[Saved data entries]
_____

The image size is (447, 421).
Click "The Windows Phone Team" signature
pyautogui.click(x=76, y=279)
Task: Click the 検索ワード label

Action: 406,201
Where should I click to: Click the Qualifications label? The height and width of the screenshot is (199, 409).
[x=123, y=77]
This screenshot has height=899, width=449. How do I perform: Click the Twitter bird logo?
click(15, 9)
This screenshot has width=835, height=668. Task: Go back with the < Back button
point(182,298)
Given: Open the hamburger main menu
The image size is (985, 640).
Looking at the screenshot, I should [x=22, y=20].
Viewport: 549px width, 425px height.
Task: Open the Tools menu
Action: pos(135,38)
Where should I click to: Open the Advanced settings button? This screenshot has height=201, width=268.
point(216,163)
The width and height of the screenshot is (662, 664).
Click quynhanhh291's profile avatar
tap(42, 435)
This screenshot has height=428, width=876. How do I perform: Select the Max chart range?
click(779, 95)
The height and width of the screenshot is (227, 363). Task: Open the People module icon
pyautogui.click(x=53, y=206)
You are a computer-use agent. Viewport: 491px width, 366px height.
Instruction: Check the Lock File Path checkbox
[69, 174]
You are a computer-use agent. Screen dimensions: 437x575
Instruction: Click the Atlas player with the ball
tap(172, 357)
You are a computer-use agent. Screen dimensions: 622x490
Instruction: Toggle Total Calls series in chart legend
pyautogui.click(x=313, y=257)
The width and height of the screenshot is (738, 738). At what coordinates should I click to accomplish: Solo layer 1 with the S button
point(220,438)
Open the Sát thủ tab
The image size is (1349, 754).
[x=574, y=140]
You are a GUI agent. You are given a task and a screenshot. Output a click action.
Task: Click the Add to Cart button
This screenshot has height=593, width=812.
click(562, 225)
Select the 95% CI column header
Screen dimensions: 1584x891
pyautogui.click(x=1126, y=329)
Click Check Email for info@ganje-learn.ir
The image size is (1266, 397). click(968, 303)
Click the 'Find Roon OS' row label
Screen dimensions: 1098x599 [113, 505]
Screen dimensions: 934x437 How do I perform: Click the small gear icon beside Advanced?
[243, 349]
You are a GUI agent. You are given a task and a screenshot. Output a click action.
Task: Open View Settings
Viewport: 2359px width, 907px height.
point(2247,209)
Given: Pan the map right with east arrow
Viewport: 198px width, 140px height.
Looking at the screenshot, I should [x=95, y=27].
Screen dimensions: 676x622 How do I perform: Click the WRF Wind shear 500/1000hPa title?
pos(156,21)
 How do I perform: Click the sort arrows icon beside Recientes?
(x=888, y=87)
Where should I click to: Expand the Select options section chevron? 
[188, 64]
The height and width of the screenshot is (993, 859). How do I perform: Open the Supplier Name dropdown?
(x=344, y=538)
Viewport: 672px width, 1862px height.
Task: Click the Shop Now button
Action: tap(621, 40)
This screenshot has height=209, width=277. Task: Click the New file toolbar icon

_____

| TASK INSTRUCTIONS |
The line containing "The height and width of the screenshot is (993, 859)." marks where to begin; the last line of the records marks where to stop. Copy both and all between, exactly.

| ANSWER TO THE PROBLEM |
The height and width of the screenshot is (993, 859). How do I perform: Open the Supplier Name dropdown?
(x=344, y=538)
Viewport: 672px width, 1862px height.
Task: Click the Shop Now button
Action: tap(621, 40)
This screenshot has height=209, width=277. Task: Click the New file toolbar icon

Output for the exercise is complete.